Sunday, December 17, 2017
Tampa Bay Buccaneers

Seahawks banged up heading into game against Bucs

RENTON, Wash. — Pete Carroll spent most of his time Monday talking about injuries. He never was asked about the Seattle Seahawks taking a three-game lead in their division.

Seattle's 26-15 win over Philadelphia came with a cost that could leave the Seahawks short-handed going to Tampa Bay on Sunday.

"It's amazing to see it like that. I made mention of it just a week ago, we had one guy with a turned ankle coming out of the game," Carroll said. "To see all these guys on both sides of the ball get nicked, particularly the running backs took a big hit, it's just unusual. It was a crazy day" Sunday.

Seattle's offensive and defensive backfields were left thinned due to key injuries in the victory over the Eagles that gave the Seahawks a three-game cushion over Arizona in the NFC West.

The most serious injury was a fractured shoulder blade by running back C.J. Prosise. Making his second straight start, Prosise had a 72-yard touchdown run in the first quarter but was injured just before halftime.

Carroll said Prosise will not need surgery, but the team is still a couple of weeks away from gathering a precise timeframe if he will return this season. Prosise's injury and a high-ankle sprain by backup Troymaine Pope left Seattle so thin at running back Sunday that backup quarterback Trevone Boykin had one carry in the fourth quarter. The Seahawks tried to avoid overworking Thomas Rawls in his first game since Week 2.

RECORDS SUPPLIED:

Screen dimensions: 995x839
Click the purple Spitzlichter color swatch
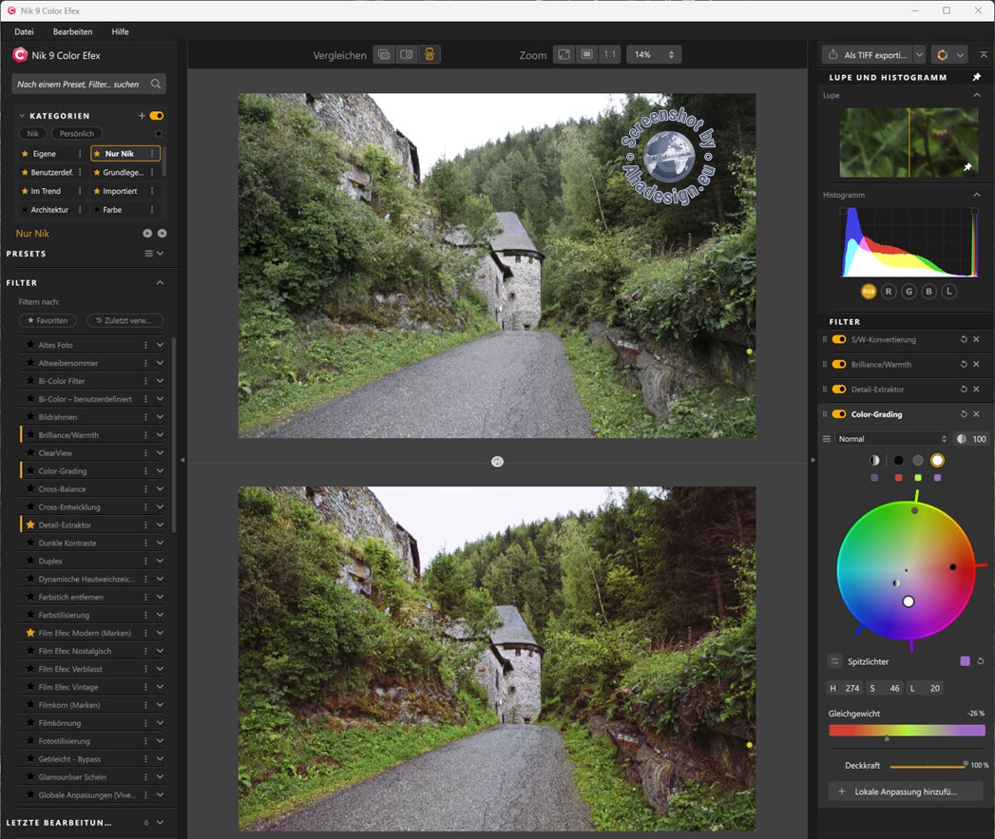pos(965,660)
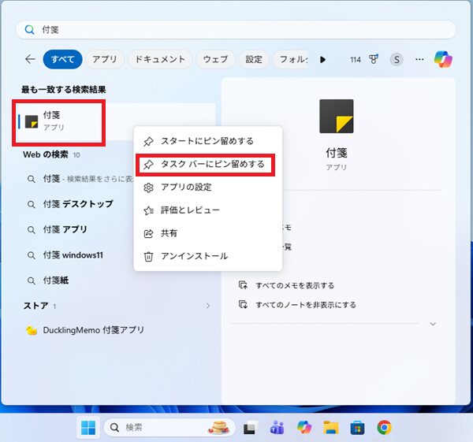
---
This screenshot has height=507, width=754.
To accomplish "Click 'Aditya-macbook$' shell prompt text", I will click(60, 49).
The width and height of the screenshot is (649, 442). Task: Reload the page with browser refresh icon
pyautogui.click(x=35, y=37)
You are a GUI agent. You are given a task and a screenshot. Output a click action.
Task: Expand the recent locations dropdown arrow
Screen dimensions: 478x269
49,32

AIM OF THE TASK:
Extend the article about the Seahawks' injuries before the Tampa Bay game, picking up after its last sentence.

ANSWER TO THIS PROBLEM:
Carroll described Rawls as "trashed" on Monday after playing 40 offensive snaps and getting 17 total touches: 14 carries and three runs.

"He threw his body around like he was in a train wreck. He'll be taken care of this week," Carroll said.

Rookie running back Alex Collins was a healthy scratch on Sunday but almost certainly will be active against the Bucs. Seattle might also look at signing George Farmer off the practice squad for additional depth.

On the other side of the ball, starting safety Earl Thomas and starting cornerback DeShawn Shead both suffered first-degree hamstring strains that will likely require 10 to 14 days to recover. Carroll wouldn't rule out either player for the game against the Bucs but said the typical recovery time is about two weeks.

"That's what normal hamstrings are," Carroll said. "Those guys are rare guys. We'll see what happens. We'll see how they adapt."

Shead felt his hamstring acting up during Saturday's walkthrough and tried to go Sunday but went to the sideline in the first half. Thomas was injured in the third quarter while running downfield in coverage on a ball intercepted by Richard Sherman. Thomas has not missed a game in his professional career and has started 106 consecutive games.

The combination of Jeremy Lane and Neiko Thorpe filled in for Shead, while Steven Terrell took over for Thomas.

"Both did really well. Both were very solid," Carroll said of Thorpe and Terrell. "Very assignment sound, technique sound, in the right spots throughout. They did a good job, which is a really good sign for us moving forward in the event we have to have those guys playing."

Other injuries for the Seahawks included left tackle George Fant (shoulder), linebacker Brock Coyle (foot sprain), backup wide receiver Tanner McEvoy (toe) and tight end Luke Willson, who appeared to tweak his knee late in the game. Carroll said the expectation is all should be able to play against Tampa Bay.

The one positive with injuries was defensive end Michael Bennett, who had minor knee surgery earlier this month. Carroll said Bennett, a former Buc, is pushing to get back this week against his former team.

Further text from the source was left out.